The Interior Spaces of Campus Activism: Black Women, Dorm Rooms, and Dressing for the Revolution
Thursday, January 5, 2017: 2:10 PM
Centennial Ballroom A (Hyatt Regency Denver)
One of the major changes in the vocabulary of American culture in the 70s was the rise of Black Power. This period, in which images of the Black Panthers, the Afro, the gun-toting soul sister, and dashikis loom large in the American imaginary, had a profound impact on college campuses. I argue that as black enrollment in colleges soared during the peak years of the Black Power movement, collegiate spaces became an important index of the ongoing cultural discourse over soul and contests over its meaning and expression. I show how the intimate politics of dress and décor in the contested space of the university give us a window into what happened as soul went “mainstream.” The dorm room was a potentially contested space; its decoration was a way of asserting black identity in a predominantly white world. The prevalence of Angela Davis posters, African flags, Black Power clenched fists, and “ethnic” beads and fabrics in college dorm rooms across the country was one sign that black women were making themselves and their culture visible in new ways. This paper offers a close reading of Essence magazine’s annual “Campus Issue” (published each August and featuring fashion spreads, tips for dorm room decoration, and news content that focused largely on historically black colleges and universities) examining it vis-à-vis social and cultural developments at my alma mater, Indiana University.
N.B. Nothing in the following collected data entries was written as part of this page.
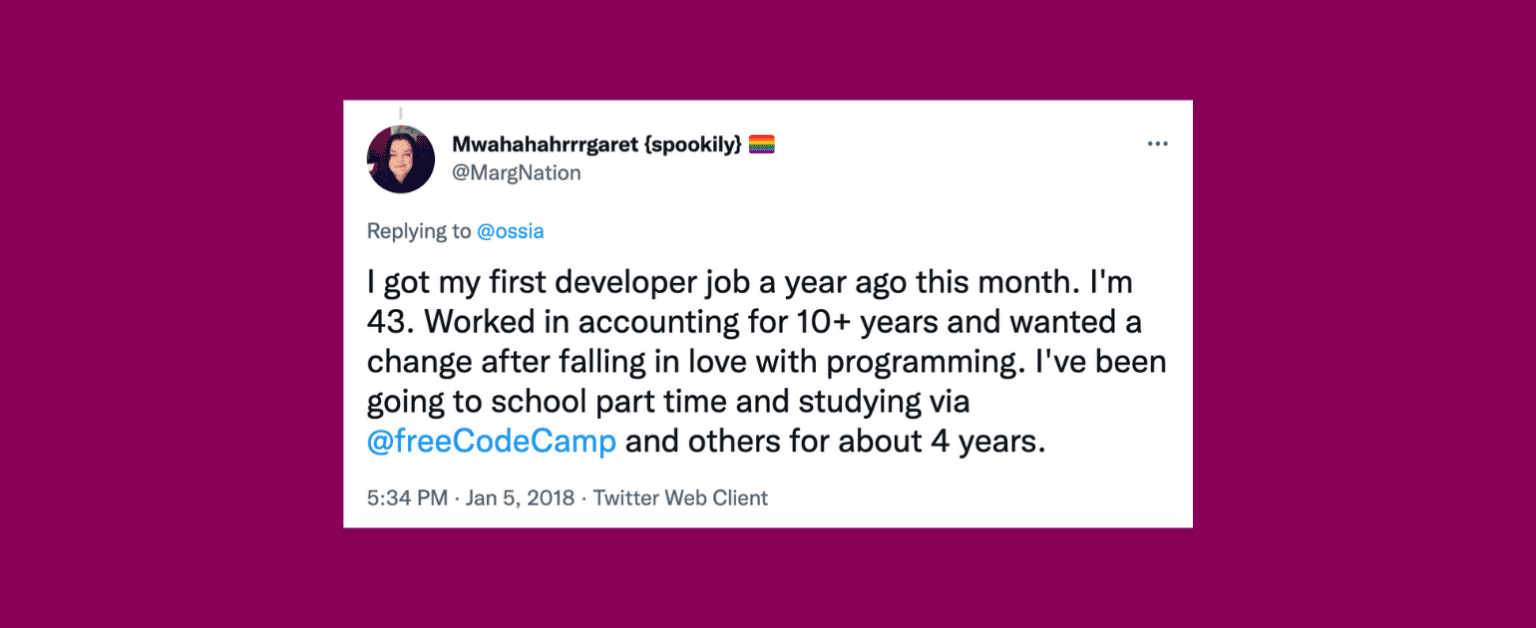Click the Twitter Web Client source label
This screenshot has width=1536, height=628.
[680, 497]
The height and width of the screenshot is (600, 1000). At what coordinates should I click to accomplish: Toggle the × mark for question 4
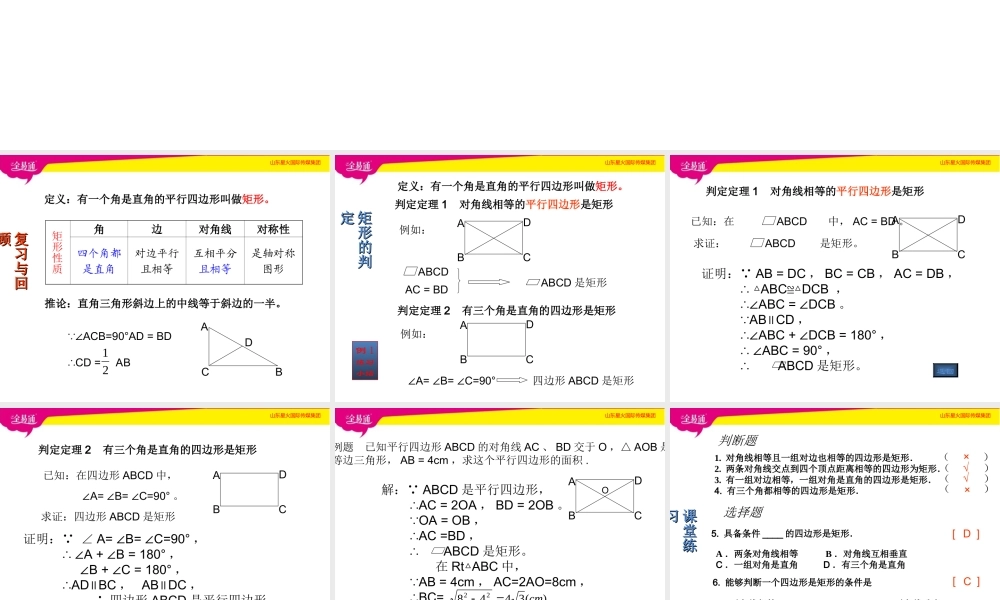coord(965,489)
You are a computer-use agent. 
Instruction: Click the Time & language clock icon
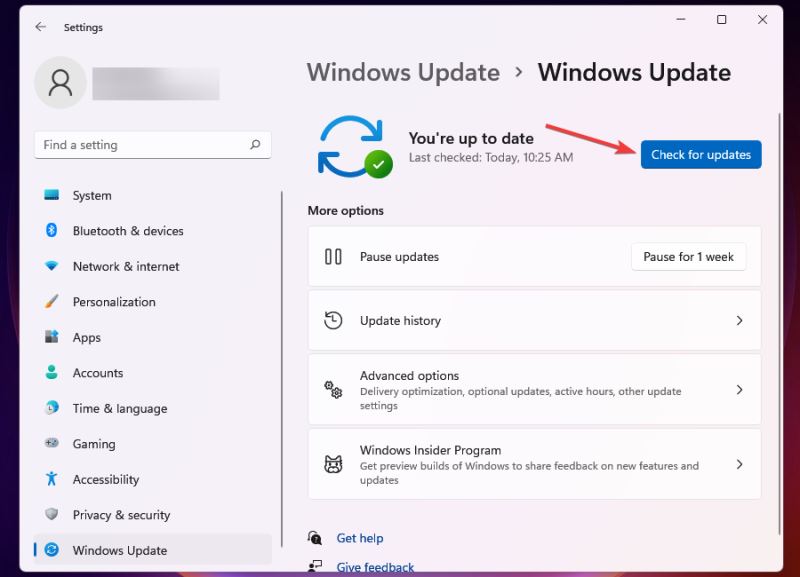[x=52, y=408]
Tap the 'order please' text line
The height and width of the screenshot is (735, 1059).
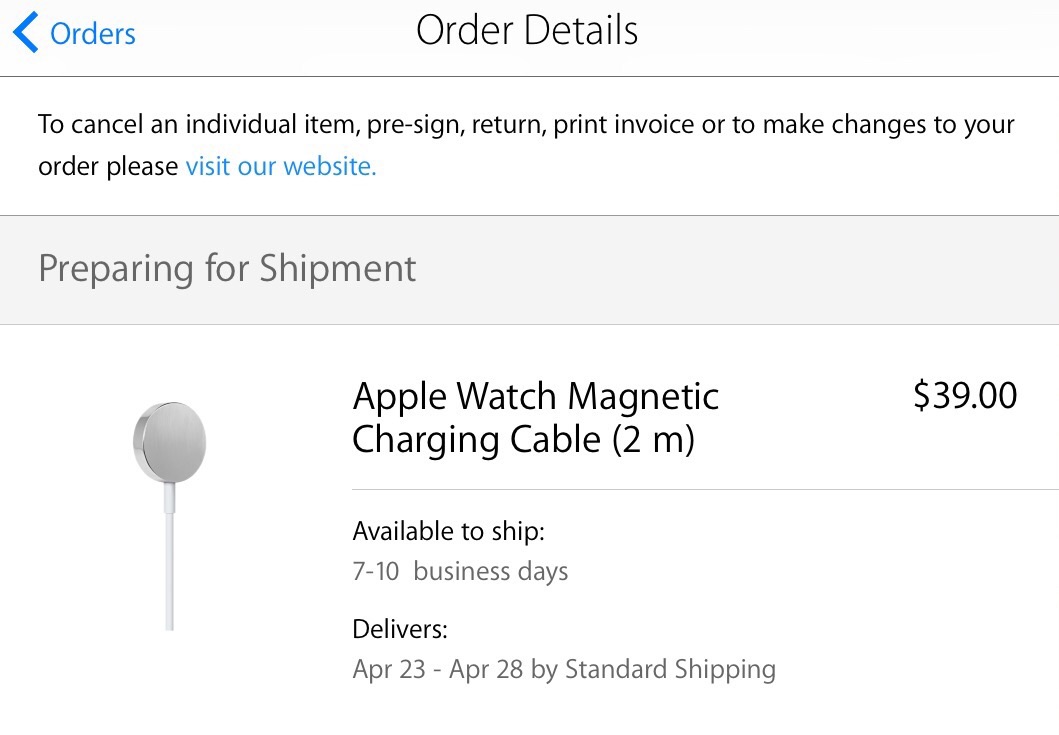(x=108, y=167)
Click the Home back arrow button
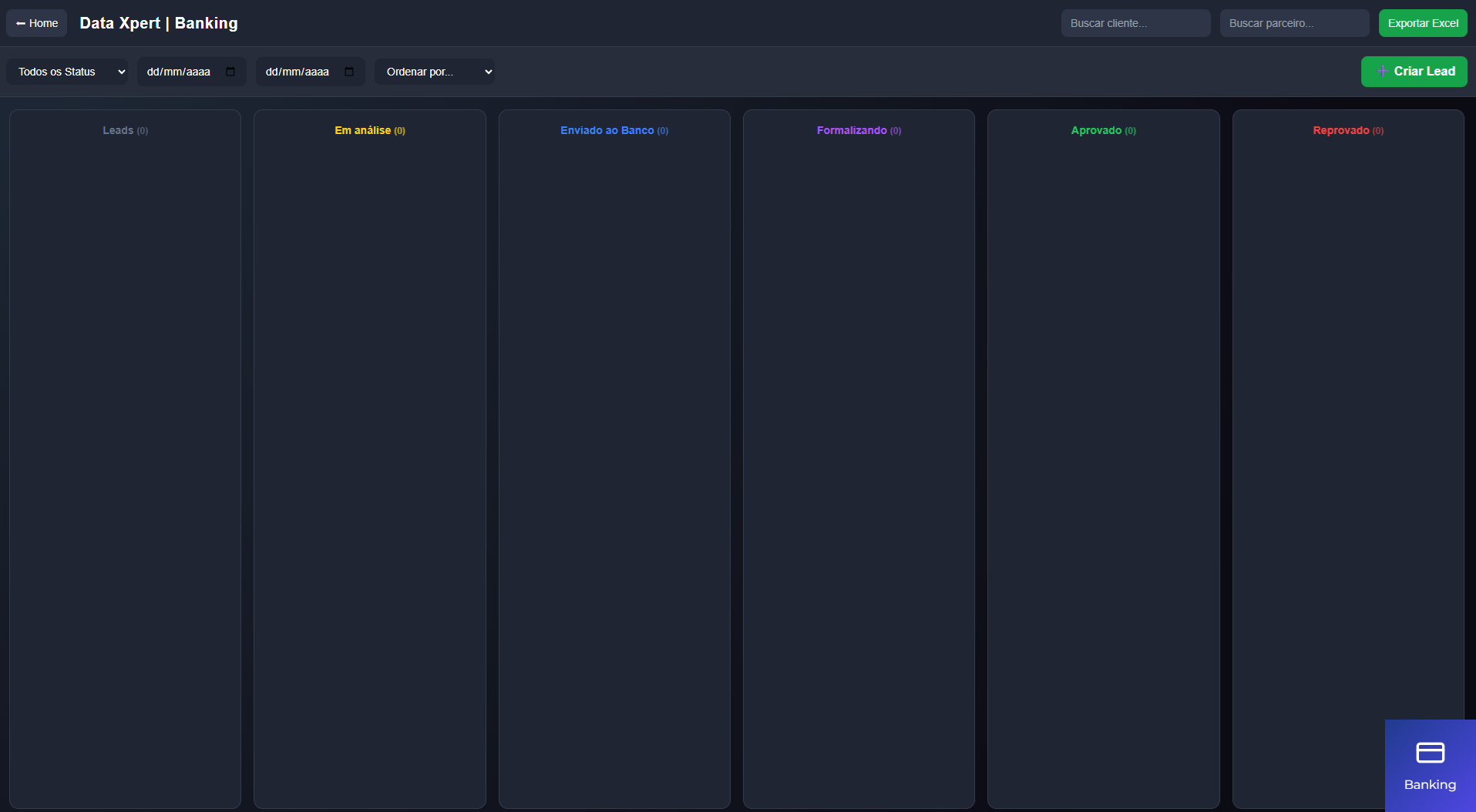This screenshot has height=812, width=1476. (x=36, y=23)

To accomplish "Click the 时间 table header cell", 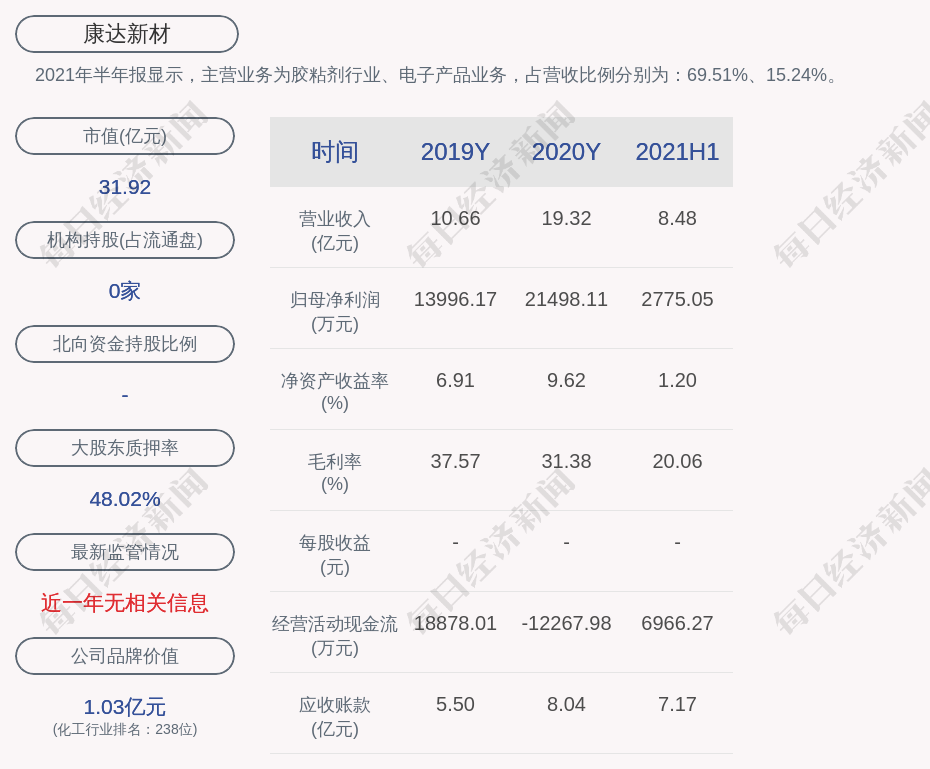I will pos(335,152).
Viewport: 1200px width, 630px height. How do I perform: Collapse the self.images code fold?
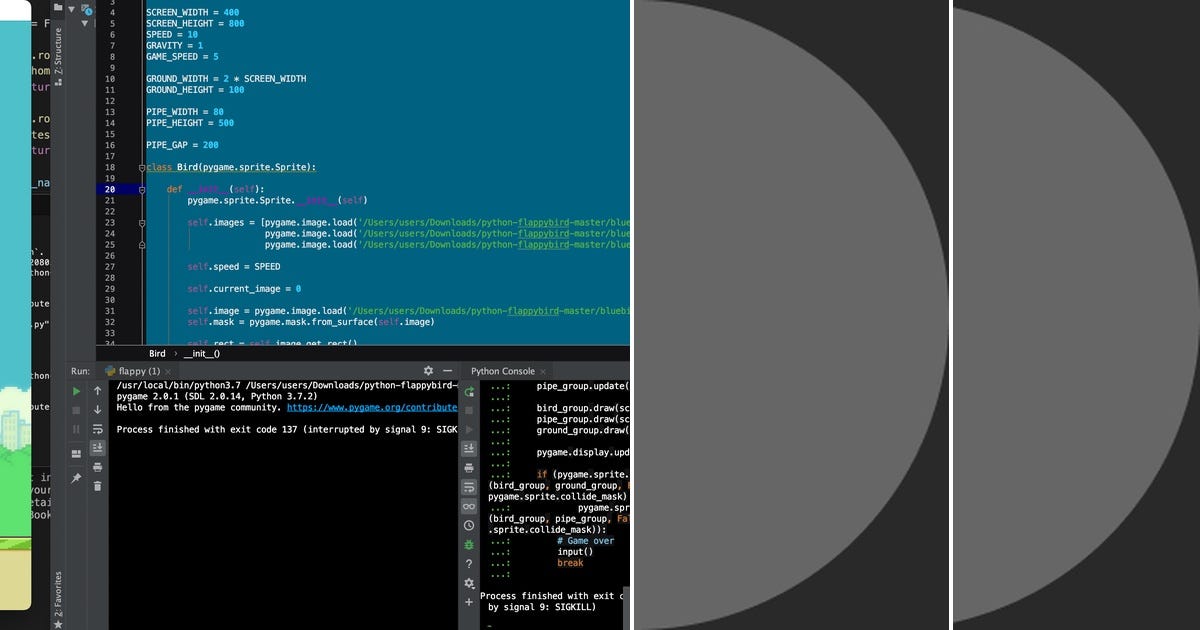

Exploring tensions and contestations over the meaning of soul as embodied in the material culture and beauty practices of a generation of black college women at both black colleges in the South and predominantly white schools in the Midwest helps us to unearth a history of soul culture that moves beyond the realm of formal political organizing to offer an alternative, culturally-based narrative of the transition from Civil Rights to Black Power.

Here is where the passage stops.